START
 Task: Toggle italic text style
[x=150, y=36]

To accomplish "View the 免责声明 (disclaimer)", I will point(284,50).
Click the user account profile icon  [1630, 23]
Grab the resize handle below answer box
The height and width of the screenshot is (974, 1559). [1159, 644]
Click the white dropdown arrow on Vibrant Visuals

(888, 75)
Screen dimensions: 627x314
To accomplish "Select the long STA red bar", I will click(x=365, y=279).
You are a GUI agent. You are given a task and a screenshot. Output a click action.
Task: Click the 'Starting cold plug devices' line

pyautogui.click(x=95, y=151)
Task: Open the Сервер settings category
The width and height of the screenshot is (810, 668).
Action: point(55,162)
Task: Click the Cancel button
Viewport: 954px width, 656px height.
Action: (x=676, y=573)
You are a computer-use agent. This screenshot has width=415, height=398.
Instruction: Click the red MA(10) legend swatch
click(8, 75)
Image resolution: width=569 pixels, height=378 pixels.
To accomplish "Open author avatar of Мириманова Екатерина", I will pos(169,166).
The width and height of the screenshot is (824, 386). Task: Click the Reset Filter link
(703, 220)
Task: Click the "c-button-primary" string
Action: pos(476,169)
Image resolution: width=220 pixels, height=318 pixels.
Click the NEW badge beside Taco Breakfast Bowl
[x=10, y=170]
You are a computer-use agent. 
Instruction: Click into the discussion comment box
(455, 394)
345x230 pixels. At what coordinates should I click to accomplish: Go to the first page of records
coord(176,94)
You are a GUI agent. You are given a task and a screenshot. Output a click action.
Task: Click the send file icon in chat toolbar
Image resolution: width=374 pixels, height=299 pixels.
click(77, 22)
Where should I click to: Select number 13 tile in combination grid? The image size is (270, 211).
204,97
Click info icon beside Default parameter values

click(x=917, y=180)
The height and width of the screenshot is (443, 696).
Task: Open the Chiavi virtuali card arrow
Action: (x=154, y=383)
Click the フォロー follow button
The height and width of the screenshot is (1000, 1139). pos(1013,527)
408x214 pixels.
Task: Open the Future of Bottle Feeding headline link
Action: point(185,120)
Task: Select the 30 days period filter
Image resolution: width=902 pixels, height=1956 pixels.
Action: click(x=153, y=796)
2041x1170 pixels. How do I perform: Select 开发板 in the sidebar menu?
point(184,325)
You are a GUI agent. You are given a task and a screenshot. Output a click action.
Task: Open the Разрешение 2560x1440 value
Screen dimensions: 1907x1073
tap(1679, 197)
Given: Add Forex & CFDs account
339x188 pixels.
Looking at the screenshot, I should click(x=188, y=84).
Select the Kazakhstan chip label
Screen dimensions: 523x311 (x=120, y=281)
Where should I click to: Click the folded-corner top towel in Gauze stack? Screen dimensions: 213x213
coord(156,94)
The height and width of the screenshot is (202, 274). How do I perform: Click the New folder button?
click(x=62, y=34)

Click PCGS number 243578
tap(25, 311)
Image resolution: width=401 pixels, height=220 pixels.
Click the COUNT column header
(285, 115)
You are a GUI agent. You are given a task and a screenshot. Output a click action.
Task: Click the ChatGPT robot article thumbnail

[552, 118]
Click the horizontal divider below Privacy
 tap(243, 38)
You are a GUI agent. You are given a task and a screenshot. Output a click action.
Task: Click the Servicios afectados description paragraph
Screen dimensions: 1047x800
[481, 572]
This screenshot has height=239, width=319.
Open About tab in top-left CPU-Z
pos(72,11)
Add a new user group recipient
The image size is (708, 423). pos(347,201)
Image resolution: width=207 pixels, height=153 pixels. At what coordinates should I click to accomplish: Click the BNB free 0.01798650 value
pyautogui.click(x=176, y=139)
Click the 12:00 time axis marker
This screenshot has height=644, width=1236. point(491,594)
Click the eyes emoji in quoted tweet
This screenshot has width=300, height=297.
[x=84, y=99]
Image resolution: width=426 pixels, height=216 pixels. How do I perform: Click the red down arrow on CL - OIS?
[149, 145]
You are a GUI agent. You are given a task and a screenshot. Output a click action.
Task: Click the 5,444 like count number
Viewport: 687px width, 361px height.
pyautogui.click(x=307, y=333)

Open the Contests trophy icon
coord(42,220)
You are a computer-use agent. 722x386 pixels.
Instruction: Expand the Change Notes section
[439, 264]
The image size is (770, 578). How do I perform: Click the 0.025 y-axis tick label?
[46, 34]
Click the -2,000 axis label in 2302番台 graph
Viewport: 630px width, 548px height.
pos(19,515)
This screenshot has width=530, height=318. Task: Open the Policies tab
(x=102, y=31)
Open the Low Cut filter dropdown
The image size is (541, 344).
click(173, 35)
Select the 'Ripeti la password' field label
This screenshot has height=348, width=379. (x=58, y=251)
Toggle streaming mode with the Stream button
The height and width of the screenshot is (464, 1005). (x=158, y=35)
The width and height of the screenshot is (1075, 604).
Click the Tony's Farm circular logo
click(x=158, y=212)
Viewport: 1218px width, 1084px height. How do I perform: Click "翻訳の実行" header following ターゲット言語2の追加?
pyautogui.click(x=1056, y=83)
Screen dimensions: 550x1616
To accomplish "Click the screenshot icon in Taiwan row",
END
Rewrite all of the data above, replacing "Cancel button" with "Close button" and leaving everything else unchanged.

 Task: Toggle italic text style
[x=150, y=36]

To accomplish "View the 免责声明 (disclaimer)", I will point(284,50).
Click the user account profile icon  [1630, 23]
Grab the resize handle below answer box
The height and width of the screenshot is (974, 1559). [1159, 644]
Click the white dropdown arrow on Vibrant Visuals

(888, 75)
Screen dimensions: 627x314
To accomplish "Select the long STA red bar", I will click(x=365, y=279).
You are a GUI agent. You are given a task and a screenshot. Output a click action.
Task: Click the 'Starting cold plug devices' line

pyautogui.click(x=95, y=151)
Task: Open the Сервер settings category
The width and height of the screenshot is (810, 668).
Action: point(55,162)
Task: Click the Close button
Viewport: 954px width, 656px height.
Action: (x=676, y=573)
You are a computer-use agent. This screenshot has width=415, height=398.
Instruction: Click the red MA(10) legend swatch
click(8, 75)
Image resolution: width=569 pixels, height=378 pixels.
To accomplish "Open author avatar of Мириманова Екатерина", I will pos(169,166).
The width and height of the screenshot is (824, 386). Task: Click the Reset Filter link
(703, 220)
Task: Click the "c-button-primary" string
Action: pos(476,169)
Image resolution: width=220 pixels, height=318 pixels.
Click the NEW badge beside Taco Breakfast Bowl
[x=10, y=170]
You are a computer-use agent. 
Instruction: Click into the discussion comment box
(455, 394)
345x230 pixels. At what coordinates should I click to accomplish: Go to the first page of records
coord(176,94)
You are a GUI agent. You are given a task and a screenshot. Output a click action.
Task: Click the send file icon in chat toolbar
Image resolution: width=374 pixels, height=299 pixels.
click(77, 22)
Where should I click to: Select number 13 tile in combination grid? The image size is (270, 211).
204,97
Click info icon beside Default parameter values

click(x=917, y=180)
The height and width of the screenshot is (443, 696).
Task: Open the Chiavi virtuali card arrow
Action: (x=154, y=383)
Click the フォロー follow button
The height and width of the screenshot is (1000, 1139). pos(1013,527)
408x214 pixels.
Task: Open the Future of Bottle Feeding headline link
Action: point(185,120)
Task: Select the 30 days period filter
Image resolution: width=902 pixels, height=1956 pixels.
Action: click(x=153, y=796)
2041x1170 pixels. How do I perform: Select 开发板 in the sidebar menu?
point(184,325)
You are a GUI agent. You are given a task and a screenshot. Output a click action.
Task: Open the Разрешение 2560x1440 value
Screen dimensions: 1907x1073
tap(1679, 197)
Given: Add Forex & CFDs account
339x188 pixels.
Looking at the screenshot, I should click(x=188, y=84).
Select the Kazakhstan chip label
Screen dimensions: 523x311 (x=120, y=281)
Where should I click to: Click the folded-corner top towel in Gauze stack? Screen dimensions: 213x213
coord(156,94)
The height and width of the screenshot is (202, 274). How do I perform: Click the New folder button?
click(x=62, y=34)

Click PCGS number 243578
tap(25, 311)
Image resolution: width=401 pixels, height=220 pixels.
Click the COUNT column header
(285, 115)
You are a GUI agent. You are given a task and a screenshot. Output a click action.
Task: Click the ChatGPT robot article thumbnail

[552, 118]
Click the horizontal divider below Privacy
 tap(243, 38)
You are a GUI agent. You are given a task and a screenshot. Output a click action.
Task: Click the Servicios afectados description paragraph
Screen dimensions: 1047x800
[481, 572]
This screenshot has height=239, width=319.
Open About tab in top-left CPU-Z
pos(72,11)
Add a new user group recipient
The image size is (708, 423). pos(347,201)
Image resolution: width=207 pixels, height=153 pixels. At what coordinates should I click to accomplish: Click the BNB free 0.01798650 value
pyautogui.click(x=176, y=139)
Click the 12:00 time axis marker
This screenshot has height=644, width=1236. point(491,594)
Click the eyes emoji in quoted tweet
This screenshot has width=300, height=297.
[x=84, y=99]
Image resolution: width=426 pixels, height=216 pixels. How do I perform: Click the red down arrow on CL - OIS?
[149, 145]
You are a GUI agent. You are given a task and a screenshot. Output a click action.
Task: Click the 5,444 like count number
Viewport: 687px width, 361px height.
pyautogui.click(x=307, y=333)

Open the Contests trophy icon
coord(42,220)
You are a computer-use agent. 722x386 pixels.
Instruction: Expand the Change Notes section
[439, 264]
The image size is (770, 578). How do I perform: Click the 0.025 y-axis tick label?
[46, 34]
Click the -2,000 axis label in 2302番台 graph
Viewport: 630px width, 548px height.
pos(19,515)
This screenshot has width=530, height=318. Task: Open the Policies tab
(x=102, y=31)
Open the Low Cut filter dropdown
The image size is (541, 344).
click(173, 35)
Select the 'Ripeti la password' field label
This screenshot has height=348, width=379. (x=58, y=251)
Toggle streaming mode with the Stream button
The height and width of the screenshot is (464, 1005). (x=158, y=35)
The width and height of the screenshot is (1075, 604).
Click the Tony's Farm circular logo
click(x=158, y=212)
Viewport: 1218px width, 1084px height. How do I perform: Click "翻訳の実行" header following ターゲット言語2の追加?
pyautogui.click(x=1056, y=83)
Screen dimensions: 550x1616
To accomplish "Click the screenshot icon in Taiwan row",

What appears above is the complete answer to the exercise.